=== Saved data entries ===

:::

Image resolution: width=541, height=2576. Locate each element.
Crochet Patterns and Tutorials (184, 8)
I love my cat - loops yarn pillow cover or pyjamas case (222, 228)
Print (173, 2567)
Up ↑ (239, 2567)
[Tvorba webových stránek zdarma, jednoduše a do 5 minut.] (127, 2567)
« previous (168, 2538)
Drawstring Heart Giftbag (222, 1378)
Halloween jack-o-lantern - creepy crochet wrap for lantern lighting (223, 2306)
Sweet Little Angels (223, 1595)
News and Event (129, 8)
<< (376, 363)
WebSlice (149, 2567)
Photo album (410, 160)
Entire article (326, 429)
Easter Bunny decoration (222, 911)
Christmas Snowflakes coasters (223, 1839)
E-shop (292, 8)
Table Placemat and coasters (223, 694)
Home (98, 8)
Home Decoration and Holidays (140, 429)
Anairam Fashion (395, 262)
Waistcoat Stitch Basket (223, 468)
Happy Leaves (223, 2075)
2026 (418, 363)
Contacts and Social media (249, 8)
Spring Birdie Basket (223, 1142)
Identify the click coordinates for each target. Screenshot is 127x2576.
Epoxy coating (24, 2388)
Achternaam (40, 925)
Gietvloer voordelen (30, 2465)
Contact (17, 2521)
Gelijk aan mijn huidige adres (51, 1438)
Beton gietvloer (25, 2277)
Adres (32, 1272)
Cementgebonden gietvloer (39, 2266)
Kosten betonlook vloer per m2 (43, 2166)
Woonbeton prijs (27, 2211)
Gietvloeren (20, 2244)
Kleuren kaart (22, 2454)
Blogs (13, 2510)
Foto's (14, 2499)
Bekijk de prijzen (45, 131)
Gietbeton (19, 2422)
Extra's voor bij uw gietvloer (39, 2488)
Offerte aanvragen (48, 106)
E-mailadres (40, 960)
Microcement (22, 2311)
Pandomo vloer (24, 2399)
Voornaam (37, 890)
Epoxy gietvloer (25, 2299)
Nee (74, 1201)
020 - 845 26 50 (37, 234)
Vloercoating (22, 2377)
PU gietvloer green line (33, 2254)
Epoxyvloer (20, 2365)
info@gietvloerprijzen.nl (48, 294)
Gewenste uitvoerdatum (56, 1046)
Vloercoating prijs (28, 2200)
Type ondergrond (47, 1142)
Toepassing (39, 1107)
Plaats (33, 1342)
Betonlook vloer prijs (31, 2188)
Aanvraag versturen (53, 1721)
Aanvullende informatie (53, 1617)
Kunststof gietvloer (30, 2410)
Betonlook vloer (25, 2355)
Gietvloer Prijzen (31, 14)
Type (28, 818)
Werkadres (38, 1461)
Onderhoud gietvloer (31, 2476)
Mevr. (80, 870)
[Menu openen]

:::

=== Assigned task ===
Output all of the records above exactly as they appear.

=== Exercise result ===
Image resolution: width=541, height=2576. Locate each element.
Crochet Patterns and Tutorials (184, 8)
I love my cat - loops yarn pillow cover or pyjamas case (222, 228)
Print (173, 2567)
Up ↑ (239, 2567)
[Tvorba webových stránek zdarma, jednoduše a do 5 minut.] (127, 2567)
« previous (168, 2538)
Drawstring Heart Giftbag (222, 1378)
Halloween jack-o-lantern - creepy crochet wrap for lantern lighting (223, 2306)
Sweet Little Angels (223, 1595)
News and Event (129, 8)
<< (376, 363)
WebSlice (149, 2567)
Photo album (410, 160)
Entire article (326, 429)
Easter Bunny decoration (222, 911)
Christmas Snowflakes coasters (223, 1839)
E-shop (292, 8)
Table Placemat and coasters (223, 694)
Home (98, 8)
Home Decoration and Holidays (140, 429)
Anairam Fashion (395, 262)
Waistcoat Stitch Basket (223, 468)
Happy Leaves (223, 2075)
2026 (418, 363)
Contacts and Social media (249, 8)
Spring Birdie Basket (223, 1142)
Identify the click coordinates for each target. Screenshot is 127x2576.
Epoxy coating (24, 2388)
Achternaam (40, 925)
Gietvloer voordelen (30, 2465)
Contact (17, 2521)
Gelijk aan mijn huidige adres (51, 1438)
Beton gietvloer (25, 2277)
Adres (32, 1272)
Cementgebonden gietvloer (39, 2266)
Kosten betonlook vloer per m2 (43, 2166)
Woonbeton prijs (27, 2211)
Gietvloeren (20, 2244)
Kleuren kaart (22, 2454)
Blogs (13, 2510)
Foto's (14, 2499)
Bekijk de prijzen (45, 131)
Gietbeton (19, 2422)
Extra's voor bij uw gietvloer (39, 2488)
Offerte aanvragen (48, 106)
E-mailadres (40, 960)
Microcement (22, 2311)
Pandomo vloer (24, 2399)
Voornaam (37, 890)
Epoxy gietvloer (25, 2299)
Nee (74, 1201)
020 - 845 26 50 (37, 234)
Vloercoating (22, 2377)
PU gietvloer green line (33, 2254)
Epoxyvloer (20, 2365)
info@gietvloerprijzen.nl (48, 294)
Gewenste uitvoerdatum (56, 1046)
Vloercoating prijs (28, 2200)
Type ondergrond (47, 1142)
Toepassing (39, 1107)
Plaats (33, 1342)
Betonlook vloer prijs (31, 2188)
Aanvraag versturen (53, 1721)
Aanvullende informatie (53, 1617)
Kunststof gietvloer (30, 2410)
Betonlook vloer (25, 2355)
Gietvloer Prijzen (31, 14)
Type (28, 818)
Werkadres (38, 1461)
Onderhoud gietvloer (31, 2476)
Mevr. (80, 870)
[Menu openen]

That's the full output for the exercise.